For the best chance at saving lives, organs need to be transplanted as soon as possible once removed from donors’ bodies. The process of delivering donated organs is often time-sensitive, and conventional transportation means can be limited. Flying organs by drone decreases the time between organ donation and transplantation, MissionGO said.

“The success of last week’s tests launches us into the future of organ transportation and will enable us to be even more successful in the coming years,” Nevada Donor Network CEO Joe Ferreira said in a statement. “The work we’re doing now to maximize the gift of life and health can only be amplified with the services that MissionGO demonstrated. The future of organ donation and transplantation will be defined by innovation.”

The first flight, designed to see how drones would work in an urban setting, transported research corneas from Southern Hills Hospital and Medical Center to the San Martin campus of Dignity Health’s St. Rose Dominican Hospital.

The second flight, which delivered a research kidney from an airport to a location outside of a small town in the Las Vegas desert, flew 10.3 miles in under 30 minutes.
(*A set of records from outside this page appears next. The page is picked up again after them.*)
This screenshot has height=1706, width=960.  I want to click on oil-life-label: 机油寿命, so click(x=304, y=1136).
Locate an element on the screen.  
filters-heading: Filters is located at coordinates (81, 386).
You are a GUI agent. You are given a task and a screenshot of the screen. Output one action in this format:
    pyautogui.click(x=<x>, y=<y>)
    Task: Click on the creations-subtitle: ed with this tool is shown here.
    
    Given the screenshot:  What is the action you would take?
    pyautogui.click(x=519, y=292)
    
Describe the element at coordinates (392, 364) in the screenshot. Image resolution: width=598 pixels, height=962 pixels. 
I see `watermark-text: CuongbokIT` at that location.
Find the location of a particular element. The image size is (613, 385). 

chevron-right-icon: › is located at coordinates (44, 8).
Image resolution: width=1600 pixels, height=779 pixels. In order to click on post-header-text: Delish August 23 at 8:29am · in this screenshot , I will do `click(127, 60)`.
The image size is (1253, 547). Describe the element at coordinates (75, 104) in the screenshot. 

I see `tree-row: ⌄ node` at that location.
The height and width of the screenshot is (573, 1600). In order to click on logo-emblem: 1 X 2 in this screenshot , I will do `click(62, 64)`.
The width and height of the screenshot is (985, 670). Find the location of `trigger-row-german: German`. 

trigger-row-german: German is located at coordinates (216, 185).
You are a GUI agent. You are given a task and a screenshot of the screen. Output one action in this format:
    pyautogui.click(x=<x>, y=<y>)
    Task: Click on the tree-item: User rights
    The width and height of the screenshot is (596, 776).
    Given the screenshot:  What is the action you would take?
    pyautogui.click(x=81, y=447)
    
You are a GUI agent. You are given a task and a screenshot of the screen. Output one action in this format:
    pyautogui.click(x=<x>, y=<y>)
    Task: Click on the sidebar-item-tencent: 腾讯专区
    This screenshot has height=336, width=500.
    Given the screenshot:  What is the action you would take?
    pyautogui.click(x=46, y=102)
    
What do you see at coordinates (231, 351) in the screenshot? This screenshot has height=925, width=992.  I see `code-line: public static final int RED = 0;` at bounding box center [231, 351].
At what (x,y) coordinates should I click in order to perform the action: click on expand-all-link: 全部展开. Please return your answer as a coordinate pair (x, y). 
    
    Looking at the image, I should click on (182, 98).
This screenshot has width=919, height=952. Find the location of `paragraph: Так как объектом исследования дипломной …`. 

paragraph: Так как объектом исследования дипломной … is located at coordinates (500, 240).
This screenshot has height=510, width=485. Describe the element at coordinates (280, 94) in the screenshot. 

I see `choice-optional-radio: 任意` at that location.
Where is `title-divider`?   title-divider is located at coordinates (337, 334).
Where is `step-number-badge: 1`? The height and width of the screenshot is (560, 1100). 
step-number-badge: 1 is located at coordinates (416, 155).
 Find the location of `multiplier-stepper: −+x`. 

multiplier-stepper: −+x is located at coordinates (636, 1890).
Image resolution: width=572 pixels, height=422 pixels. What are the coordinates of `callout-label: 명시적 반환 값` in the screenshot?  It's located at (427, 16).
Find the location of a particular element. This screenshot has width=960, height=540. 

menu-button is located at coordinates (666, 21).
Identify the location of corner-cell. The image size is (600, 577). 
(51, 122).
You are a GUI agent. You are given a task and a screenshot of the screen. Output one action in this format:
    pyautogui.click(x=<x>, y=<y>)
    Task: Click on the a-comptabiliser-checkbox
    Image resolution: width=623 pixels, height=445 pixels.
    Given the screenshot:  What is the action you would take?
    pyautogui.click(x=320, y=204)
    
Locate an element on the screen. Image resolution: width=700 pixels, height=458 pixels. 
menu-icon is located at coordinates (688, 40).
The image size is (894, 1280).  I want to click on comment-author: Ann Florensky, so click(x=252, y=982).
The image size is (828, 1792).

It was the longest organ delivery flight for a drone and surpasses the distance of a historic unmanned flight in April 2019 when MissionGO helped deliver the first kidney by drone that was then successfully transplanted into a patient.

The test flights also emphasized the reduced number of handoffs by transporting the organ directly between hospitals through the air, instead of ground-based couriers.

The majority of organs donated in Las Vegas have to be shipped to recipients in other states because of limited transplant programs available locally.

“These flights are an exciting step forward — the research conducted during last week’s test flights are another data point to illustrate that unmanned aircraft are a reliable mode of transportation for life-saving cargo,” MissionGO President Anthony Pucciarella said in a statement.

MissionGO said additional flight tests are planned throughout this year and 2021 across the country.